▶ [PROVIDED DATA]
*** Begin section ***
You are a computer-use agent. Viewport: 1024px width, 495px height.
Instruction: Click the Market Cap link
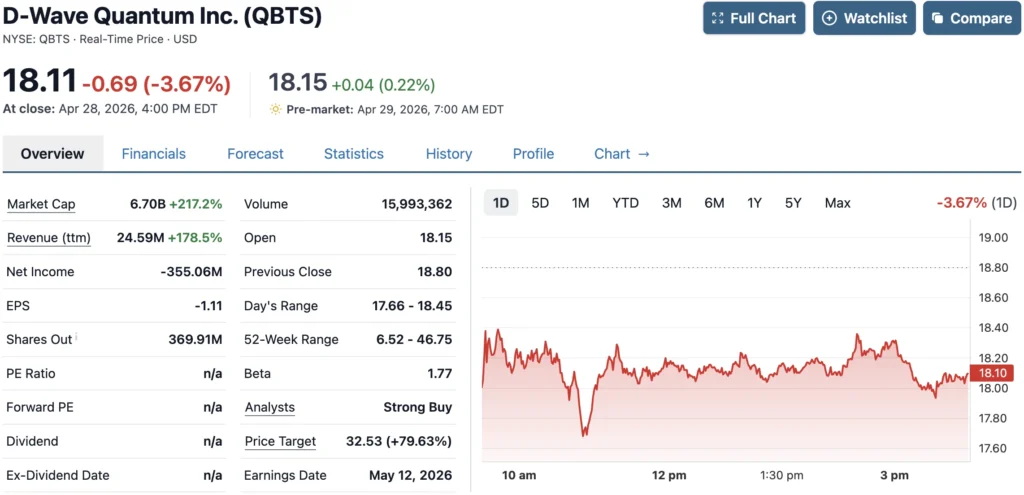point(41,204)
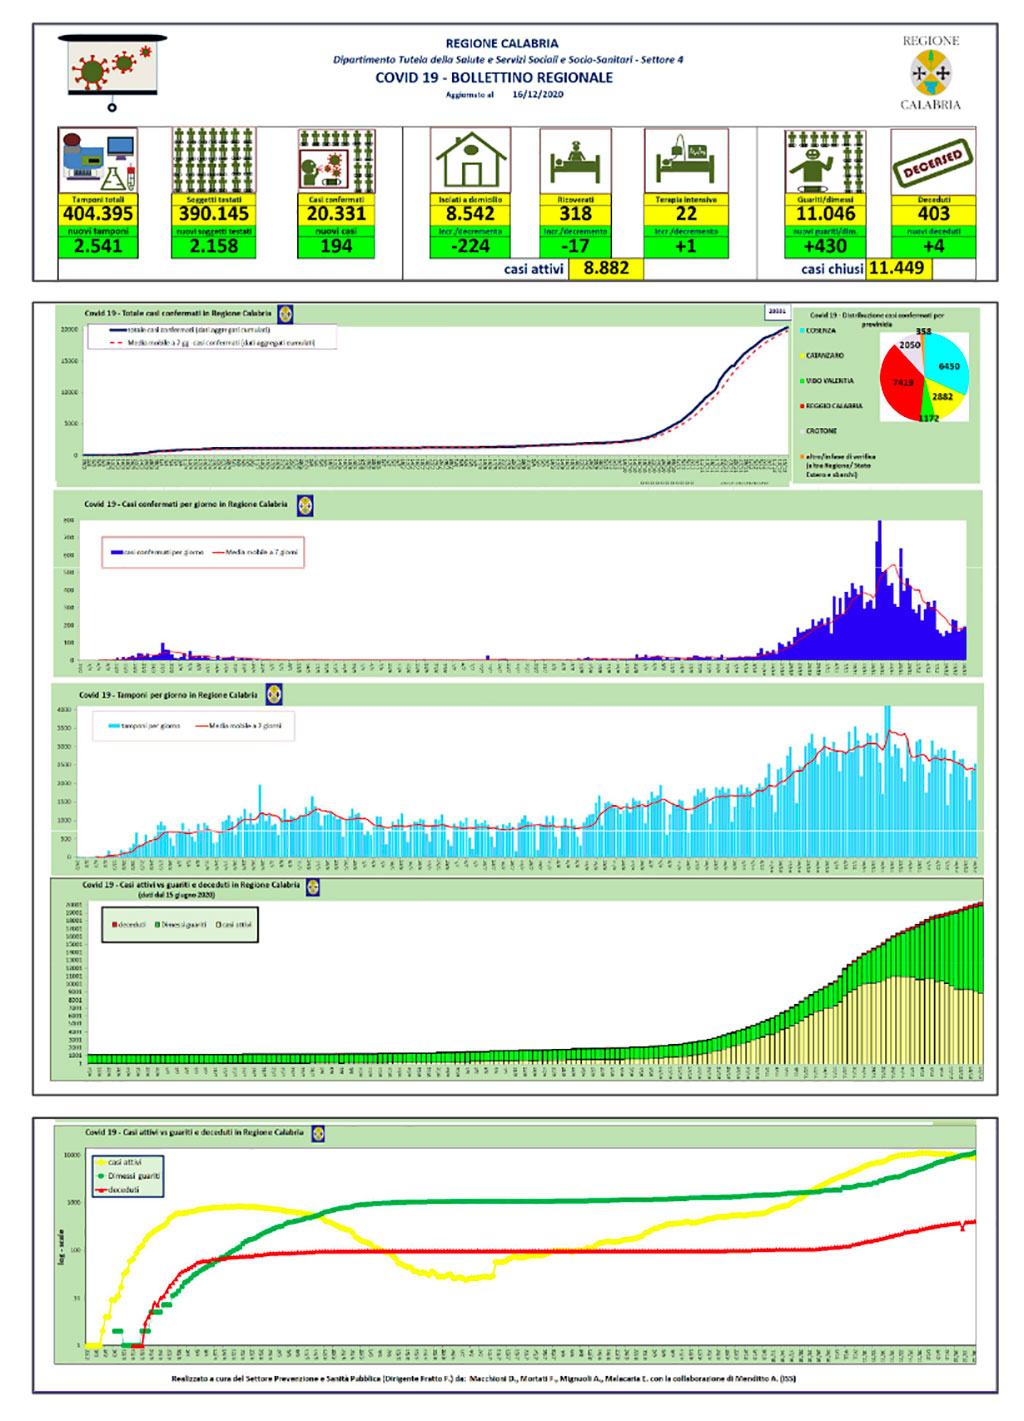This screenshot has height=1421, width=1024.
Task: Click the Ricoverati hospital bed icon
Action: coord(575,160)
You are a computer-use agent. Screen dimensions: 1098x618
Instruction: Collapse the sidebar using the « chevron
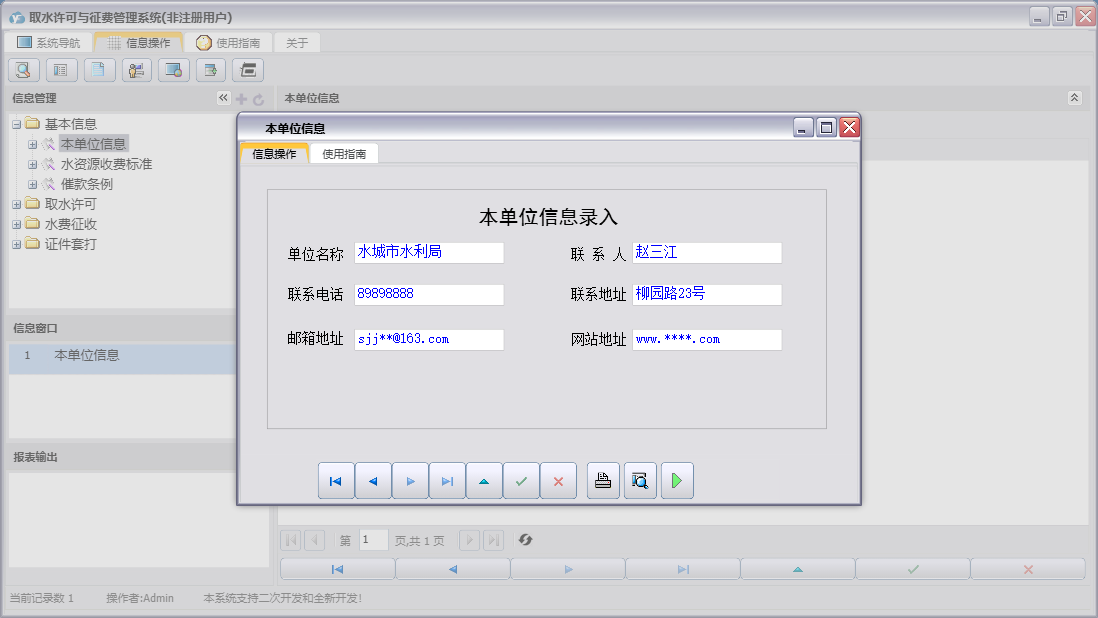coord(224,98)
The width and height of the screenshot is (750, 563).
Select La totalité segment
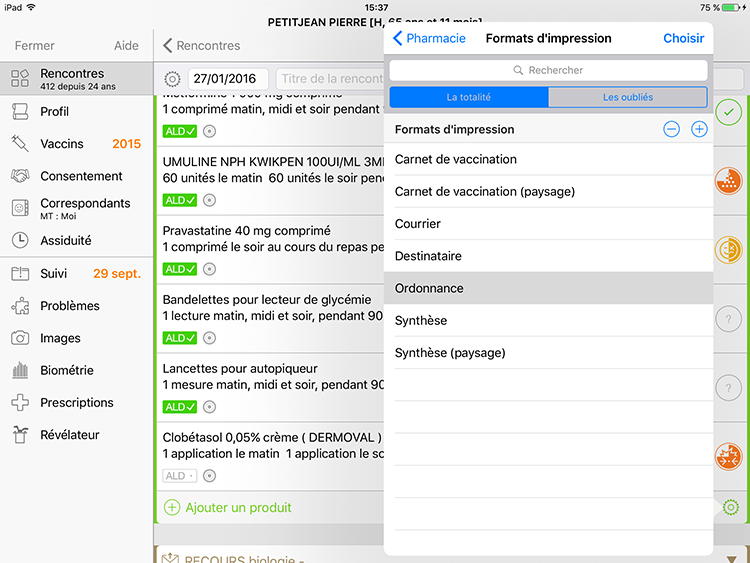pyautogui.click(x=468, y=97)
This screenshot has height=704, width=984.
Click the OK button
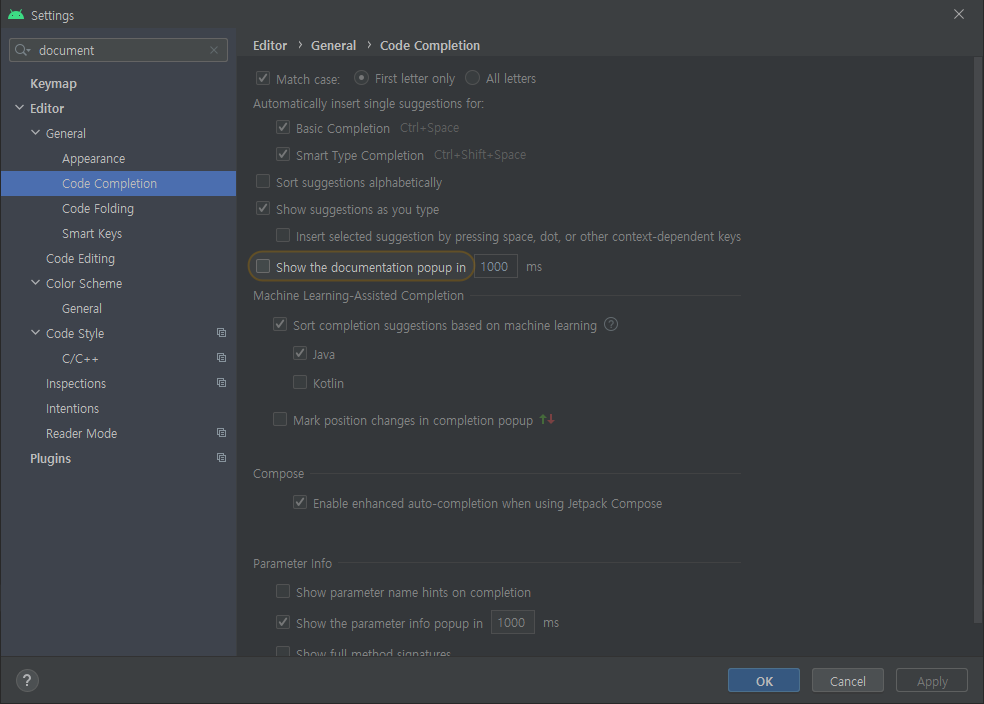[763, 680]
*** End section ***
▶ [REQUIRED ACTION]
Your answer should consist of the lines from the listing that hold the word "computer".

▶ [ANSWER FOR THIS EXERCISE]
You are a computer-use agent. Viewport: 1024px width, 495px height.
You are a computer-use agent. Screen dimensions: 1098x618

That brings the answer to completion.